Analyses relied on administrative data that were not collected for the specific purposes of this study, and were not subject to scientific oversight and quality control. We sought to minimize data quality limitations by data cleaning and crosschecking, by consultation with Department of Public Health data analysis staff, and by eliminating questionable variables from analysis. Second, this investigation of treatment on demand effects was confined to the relatively small set of variables available. No data were available on monthly treatment expenditures, which limited the sensitivity of our “treatment on demand” variable, and no data were available on treatment outcomes. Finally, although time series models distinguished between time and intervention effects, and included several control variables, other events not reflected in the model may have occurred at the same time and may have influenced treatment admissions (e.g. changes in drug prices or cuts in federal funding).
San Francisco’s Treatment on Demand Initiative provided an opportunity to examine the effects of a capacity-expansion policy on one host treatment system.

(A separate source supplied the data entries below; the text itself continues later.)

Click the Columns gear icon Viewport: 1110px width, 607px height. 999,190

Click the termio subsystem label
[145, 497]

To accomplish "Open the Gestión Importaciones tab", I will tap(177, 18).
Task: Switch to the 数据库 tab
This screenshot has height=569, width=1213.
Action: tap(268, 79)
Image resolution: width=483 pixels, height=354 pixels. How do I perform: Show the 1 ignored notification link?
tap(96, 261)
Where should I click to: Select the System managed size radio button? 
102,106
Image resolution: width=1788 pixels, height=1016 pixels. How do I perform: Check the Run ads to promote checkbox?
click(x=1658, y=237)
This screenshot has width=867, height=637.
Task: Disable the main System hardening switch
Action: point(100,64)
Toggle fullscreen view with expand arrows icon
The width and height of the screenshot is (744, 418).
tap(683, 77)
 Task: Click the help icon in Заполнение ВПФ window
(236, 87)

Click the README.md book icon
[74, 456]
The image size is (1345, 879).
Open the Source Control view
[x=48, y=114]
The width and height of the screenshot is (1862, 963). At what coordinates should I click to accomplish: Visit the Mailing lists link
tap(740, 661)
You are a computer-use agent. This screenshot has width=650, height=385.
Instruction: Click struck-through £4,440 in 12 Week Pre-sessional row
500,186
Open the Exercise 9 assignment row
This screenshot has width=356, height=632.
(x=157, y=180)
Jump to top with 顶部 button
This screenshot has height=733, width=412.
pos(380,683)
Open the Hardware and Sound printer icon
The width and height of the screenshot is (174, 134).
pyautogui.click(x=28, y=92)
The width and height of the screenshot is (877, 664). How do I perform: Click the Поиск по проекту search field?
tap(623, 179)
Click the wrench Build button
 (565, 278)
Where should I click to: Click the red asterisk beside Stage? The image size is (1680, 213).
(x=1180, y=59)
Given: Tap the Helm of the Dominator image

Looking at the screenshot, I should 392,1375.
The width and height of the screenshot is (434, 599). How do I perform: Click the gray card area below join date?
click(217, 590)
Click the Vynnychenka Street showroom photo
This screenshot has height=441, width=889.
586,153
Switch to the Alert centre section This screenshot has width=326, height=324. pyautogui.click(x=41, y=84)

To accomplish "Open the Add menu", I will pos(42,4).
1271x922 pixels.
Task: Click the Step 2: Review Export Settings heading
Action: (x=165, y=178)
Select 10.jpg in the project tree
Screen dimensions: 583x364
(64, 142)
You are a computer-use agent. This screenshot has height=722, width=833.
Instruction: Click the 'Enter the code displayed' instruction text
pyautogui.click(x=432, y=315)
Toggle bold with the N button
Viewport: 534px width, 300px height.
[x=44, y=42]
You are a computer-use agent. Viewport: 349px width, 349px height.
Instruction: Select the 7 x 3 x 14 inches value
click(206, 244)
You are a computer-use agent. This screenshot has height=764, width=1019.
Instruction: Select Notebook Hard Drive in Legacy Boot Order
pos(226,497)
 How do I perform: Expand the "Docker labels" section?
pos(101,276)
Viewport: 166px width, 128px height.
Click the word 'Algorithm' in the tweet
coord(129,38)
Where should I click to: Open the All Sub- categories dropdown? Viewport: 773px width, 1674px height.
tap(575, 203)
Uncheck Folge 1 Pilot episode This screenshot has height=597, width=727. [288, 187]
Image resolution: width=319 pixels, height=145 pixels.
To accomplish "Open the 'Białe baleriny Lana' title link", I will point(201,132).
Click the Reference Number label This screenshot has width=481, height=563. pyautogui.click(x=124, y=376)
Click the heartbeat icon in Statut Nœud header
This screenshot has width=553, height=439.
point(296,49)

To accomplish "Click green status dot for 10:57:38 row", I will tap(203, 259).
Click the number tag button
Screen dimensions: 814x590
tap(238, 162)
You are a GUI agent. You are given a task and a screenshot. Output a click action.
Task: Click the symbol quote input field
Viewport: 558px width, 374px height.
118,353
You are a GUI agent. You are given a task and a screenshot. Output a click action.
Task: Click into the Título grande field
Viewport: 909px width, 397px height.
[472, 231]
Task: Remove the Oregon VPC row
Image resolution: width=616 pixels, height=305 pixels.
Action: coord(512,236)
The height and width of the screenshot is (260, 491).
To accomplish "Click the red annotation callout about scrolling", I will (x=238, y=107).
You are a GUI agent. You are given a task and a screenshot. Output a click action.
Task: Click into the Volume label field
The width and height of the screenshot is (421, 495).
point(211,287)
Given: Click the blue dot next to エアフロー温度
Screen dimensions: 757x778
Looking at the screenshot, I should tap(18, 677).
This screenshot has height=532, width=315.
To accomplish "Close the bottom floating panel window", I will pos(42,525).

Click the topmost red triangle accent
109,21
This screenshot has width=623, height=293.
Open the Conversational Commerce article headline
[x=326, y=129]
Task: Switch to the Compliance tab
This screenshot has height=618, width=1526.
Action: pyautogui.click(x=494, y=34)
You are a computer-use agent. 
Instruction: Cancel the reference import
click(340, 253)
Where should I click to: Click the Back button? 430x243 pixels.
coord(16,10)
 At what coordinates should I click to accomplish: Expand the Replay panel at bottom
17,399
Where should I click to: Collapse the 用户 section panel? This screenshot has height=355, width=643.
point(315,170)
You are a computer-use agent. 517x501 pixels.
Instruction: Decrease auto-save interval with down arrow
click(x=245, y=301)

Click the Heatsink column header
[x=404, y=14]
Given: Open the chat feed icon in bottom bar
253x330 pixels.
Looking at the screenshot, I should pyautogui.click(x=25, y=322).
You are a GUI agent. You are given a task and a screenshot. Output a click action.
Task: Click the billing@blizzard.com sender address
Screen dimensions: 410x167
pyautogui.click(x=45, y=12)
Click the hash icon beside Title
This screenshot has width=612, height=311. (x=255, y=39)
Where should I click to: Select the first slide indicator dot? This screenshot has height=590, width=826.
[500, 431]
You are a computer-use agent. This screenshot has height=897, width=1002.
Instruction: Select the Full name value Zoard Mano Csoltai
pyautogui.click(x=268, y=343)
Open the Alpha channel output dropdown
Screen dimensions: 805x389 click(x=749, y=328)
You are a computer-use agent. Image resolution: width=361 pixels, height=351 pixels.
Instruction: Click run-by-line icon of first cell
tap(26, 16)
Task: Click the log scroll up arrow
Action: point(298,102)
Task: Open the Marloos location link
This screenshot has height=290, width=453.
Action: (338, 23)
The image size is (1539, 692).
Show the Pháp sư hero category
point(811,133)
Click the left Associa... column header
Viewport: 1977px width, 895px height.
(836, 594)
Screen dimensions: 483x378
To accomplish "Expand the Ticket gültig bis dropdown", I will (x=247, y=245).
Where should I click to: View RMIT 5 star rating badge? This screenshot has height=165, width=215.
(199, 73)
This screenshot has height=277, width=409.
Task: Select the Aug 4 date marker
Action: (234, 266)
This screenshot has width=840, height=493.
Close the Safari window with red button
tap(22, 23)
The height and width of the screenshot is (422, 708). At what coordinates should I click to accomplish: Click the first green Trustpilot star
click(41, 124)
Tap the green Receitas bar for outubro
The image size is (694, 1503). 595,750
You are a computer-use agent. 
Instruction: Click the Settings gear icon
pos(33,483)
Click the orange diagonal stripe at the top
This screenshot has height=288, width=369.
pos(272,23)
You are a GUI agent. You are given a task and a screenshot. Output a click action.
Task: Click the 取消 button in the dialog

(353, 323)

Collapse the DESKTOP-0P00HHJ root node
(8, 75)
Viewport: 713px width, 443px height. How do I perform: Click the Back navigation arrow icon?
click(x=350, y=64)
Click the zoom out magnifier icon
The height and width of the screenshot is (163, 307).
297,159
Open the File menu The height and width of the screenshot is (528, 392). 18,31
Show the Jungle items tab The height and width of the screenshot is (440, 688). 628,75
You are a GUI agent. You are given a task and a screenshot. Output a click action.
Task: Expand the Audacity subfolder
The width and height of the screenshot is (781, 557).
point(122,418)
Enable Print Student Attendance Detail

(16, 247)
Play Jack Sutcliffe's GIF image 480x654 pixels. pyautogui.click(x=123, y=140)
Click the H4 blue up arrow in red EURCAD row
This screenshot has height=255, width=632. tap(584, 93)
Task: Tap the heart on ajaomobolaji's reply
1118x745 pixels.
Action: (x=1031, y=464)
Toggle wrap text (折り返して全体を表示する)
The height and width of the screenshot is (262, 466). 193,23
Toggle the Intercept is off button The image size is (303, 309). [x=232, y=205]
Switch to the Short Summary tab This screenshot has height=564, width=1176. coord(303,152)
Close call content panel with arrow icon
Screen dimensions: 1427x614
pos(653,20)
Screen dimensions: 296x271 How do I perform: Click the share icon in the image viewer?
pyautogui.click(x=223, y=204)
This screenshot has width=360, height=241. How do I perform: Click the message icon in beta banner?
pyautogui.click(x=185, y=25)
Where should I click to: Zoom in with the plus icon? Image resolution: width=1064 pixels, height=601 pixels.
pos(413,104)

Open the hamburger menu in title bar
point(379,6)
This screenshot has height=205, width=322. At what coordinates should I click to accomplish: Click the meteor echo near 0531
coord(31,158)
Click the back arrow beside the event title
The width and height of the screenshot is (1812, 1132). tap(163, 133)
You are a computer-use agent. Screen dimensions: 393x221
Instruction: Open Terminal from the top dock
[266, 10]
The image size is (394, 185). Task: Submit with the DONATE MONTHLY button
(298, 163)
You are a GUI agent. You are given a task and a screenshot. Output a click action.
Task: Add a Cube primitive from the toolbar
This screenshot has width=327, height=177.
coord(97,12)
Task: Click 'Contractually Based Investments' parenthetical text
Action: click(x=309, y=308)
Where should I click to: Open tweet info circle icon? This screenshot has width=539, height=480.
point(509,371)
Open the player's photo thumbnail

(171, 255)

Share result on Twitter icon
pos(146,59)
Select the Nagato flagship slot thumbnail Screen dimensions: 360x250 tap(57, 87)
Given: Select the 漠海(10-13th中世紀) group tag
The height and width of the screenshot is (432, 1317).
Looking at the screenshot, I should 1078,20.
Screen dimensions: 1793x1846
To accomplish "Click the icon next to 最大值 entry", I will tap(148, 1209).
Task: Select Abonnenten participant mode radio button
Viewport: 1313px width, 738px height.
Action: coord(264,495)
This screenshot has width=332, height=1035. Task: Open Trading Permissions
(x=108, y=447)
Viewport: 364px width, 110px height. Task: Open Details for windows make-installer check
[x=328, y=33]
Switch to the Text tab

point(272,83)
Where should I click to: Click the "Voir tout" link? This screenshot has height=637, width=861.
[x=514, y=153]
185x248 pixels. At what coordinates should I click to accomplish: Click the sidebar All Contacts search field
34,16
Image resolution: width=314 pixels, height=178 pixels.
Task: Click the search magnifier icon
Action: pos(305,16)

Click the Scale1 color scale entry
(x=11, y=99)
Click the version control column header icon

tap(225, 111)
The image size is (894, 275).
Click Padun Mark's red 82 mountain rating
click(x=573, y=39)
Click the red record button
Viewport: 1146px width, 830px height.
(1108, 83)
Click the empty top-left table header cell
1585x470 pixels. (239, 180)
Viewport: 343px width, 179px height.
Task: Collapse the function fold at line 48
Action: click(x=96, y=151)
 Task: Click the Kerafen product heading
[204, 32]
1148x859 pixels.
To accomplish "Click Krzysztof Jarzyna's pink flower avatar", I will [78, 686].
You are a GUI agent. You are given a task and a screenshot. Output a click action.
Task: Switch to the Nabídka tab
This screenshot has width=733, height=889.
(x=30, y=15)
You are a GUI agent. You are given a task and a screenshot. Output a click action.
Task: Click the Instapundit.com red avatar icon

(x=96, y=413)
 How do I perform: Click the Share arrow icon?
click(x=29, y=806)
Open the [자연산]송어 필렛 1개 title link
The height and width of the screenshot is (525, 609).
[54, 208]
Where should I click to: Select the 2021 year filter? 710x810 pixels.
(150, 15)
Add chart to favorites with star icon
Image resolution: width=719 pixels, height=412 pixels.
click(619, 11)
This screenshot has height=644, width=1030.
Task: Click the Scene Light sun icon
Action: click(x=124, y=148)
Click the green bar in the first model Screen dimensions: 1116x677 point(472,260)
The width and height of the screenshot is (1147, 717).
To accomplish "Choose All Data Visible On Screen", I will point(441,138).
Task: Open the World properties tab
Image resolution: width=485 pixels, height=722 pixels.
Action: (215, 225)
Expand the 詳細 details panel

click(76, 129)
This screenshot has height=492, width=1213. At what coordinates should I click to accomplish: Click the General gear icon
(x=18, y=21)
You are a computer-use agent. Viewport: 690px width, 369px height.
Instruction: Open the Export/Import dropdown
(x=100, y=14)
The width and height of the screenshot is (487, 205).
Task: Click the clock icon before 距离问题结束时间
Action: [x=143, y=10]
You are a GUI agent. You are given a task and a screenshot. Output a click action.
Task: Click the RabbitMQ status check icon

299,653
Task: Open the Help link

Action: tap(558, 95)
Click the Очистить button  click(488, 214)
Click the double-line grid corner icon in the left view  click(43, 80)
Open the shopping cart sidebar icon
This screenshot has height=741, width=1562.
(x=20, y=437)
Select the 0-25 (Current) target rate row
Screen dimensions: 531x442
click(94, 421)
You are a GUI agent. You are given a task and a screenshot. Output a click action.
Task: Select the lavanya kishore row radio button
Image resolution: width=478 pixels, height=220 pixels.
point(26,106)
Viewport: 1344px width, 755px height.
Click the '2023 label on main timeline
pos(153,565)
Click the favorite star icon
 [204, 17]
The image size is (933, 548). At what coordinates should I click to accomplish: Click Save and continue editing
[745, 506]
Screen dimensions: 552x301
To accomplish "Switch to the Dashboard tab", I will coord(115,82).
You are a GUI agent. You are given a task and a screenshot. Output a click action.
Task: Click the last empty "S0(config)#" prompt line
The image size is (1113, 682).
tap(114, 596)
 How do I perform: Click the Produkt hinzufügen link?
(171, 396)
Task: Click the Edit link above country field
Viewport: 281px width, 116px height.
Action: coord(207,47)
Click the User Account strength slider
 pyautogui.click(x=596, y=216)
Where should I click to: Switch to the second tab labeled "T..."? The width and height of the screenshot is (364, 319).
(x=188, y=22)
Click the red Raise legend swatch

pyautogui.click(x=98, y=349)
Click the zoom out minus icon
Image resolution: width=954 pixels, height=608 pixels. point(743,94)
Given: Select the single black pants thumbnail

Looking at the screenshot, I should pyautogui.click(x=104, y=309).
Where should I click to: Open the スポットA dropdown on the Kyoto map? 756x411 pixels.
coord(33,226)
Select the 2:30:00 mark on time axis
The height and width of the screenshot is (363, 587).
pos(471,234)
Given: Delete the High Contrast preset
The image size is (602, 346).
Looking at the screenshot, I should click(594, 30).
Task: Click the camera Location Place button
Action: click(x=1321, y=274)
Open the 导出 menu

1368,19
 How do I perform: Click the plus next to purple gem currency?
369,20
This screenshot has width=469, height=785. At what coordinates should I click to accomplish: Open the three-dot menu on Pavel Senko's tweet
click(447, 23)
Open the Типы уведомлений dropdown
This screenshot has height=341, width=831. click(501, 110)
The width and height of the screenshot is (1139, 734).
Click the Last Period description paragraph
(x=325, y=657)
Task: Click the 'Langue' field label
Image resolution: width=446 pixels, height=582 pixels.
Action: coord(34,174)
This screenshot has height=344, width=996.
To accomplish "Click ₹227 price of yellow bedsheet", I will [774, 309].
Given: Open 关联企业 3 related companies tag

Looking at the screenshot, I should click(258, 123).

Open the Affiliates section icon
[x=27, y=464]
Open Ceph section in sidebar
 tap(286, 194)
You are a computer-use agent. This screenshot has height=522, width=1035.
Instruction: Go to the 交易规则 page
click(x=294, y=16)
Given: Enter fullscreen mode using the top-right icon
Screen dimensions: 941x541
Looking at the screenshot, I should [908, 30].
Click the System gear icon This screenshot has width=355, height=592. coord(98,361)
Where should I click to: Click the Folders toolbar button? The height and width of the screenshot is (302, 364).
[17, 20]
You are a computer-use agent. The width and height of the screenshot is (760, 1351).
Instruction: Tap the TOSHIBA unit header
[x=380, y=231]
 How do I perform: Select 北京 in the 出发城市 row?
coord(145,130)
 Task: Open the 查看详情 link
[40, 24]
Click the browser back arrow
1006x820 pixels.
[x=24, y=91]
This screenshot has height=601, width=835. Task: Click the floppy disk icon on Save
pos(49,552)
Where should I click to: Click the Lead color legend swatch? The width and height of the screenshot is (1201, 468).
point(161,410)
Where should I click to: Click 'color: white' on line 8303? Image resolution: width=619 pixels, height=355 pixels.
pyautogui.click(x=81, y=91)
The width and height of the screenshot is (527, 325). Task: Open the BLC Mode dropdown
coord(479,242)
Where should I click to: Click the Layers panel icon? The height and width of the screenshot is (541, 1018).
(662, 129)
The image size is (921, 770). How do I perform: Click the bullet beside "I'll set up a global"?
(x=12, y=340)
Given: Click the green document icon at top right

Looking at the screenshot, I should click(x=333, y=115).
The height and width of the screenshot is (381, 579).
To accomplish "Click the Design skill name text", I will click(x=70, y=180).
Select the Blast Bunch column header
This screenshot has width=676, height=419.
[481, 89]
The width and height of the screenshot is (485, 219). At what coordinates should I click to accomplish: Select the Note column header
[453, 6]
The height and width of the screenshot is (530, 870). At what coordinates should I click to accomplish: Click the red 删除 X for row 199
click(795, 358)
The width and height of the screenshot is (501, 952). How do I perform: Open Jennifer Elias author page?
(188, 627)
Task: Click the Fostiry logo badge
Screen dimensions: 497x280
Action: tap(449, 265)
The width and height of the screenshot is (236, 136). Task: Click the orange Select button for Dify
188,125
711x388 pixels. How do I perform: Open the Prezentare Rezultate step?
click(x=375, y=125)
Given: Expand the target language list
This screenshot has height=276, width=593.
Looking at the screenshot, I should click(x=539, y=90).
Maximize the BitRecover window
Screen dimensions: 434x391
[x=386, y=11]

In this study treatment on demand was associated with increases in the number of new admissions, the percent of new admissions who were primary heroin, cocaine and alcohol users, and the percent of new admissions who entered a comprehensive care treatment modality. Findings suggest that a capacity expansion initiative can increase system wide admissions and redistribute admissions among modalities towards more comprehensive care treatments.
This work was supported by grants from the National Institute on Drug Abuse to the investigators (R01 DA12221), to the San Francisco Treatment Research Center (P50 DA009253) and to the California-Arizona node of the Clinical Trials Network (U10 DA015815), and by the Center for Substance Abuse Treatment (Task Order 282-98-0026).